Once Riviera’s new Belize 66 Sedan was well beyond the Port Everglades jetties, the sea state settled into a succession of sun-washed, white-capped 6-footers. Just the sort of weather the Aussies on board were totally cool with. We were heading east, into the rollers, loping along at 20 knots, with nary a drop of seawater on the windshield.
I fed a quartering turn into the electric steering system and noted that the boat continued to perform comfortably in big-time side seas. Then I bumped ‘er up to 28 knots. “You Australians know how to build rough-water boats,” I said, shooting a glance toward Chris McCafferty, Riviera’s international sales director, a momentary act that revealed two, big express-style vessels going our way.

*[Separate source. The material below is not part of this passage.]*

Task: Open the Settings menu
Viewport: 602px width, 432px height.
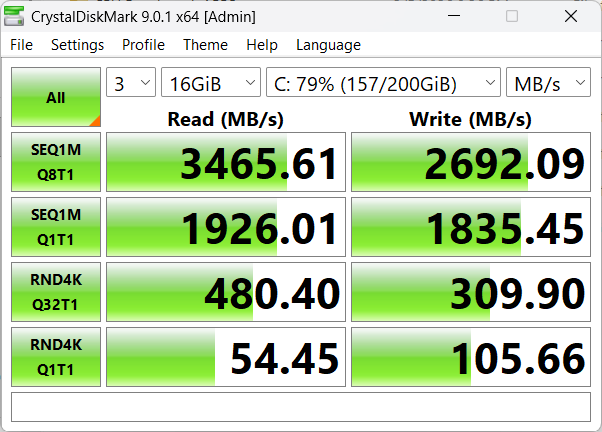Action: click(x=77, y=45)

The mini-race that ensued was short, but sweet. Turning an average top end of 33.7 knots while holding a wholly optimal running attitude of just 3 degree, the 66 blew the doors off the competition in about two minutes flat.
Earlier in the day, dockside in Ft. Lauderdale, I’d had a chance to check out the essentials behind such a rousing performance. For starters, there was a marketing spiel that promised a fine entry forward, wide down-turned chines from stem to stern, an effective, deep-V-type transom deadrise and a long, substantial keel—all features aligned with fast, dry bee-lining through sporty seas.
Then there was the engine-room tour I’d taken with Wes Moxey, Riviera CEO and co-founder of Belize. “We’re building this boat in the ISO-certified Kha Shing yard in Taiwan,” he’d said as he undogged the ER’s fiberglass door. “Kha Shing has a great reputation for solid, high-quality craftsmanship.”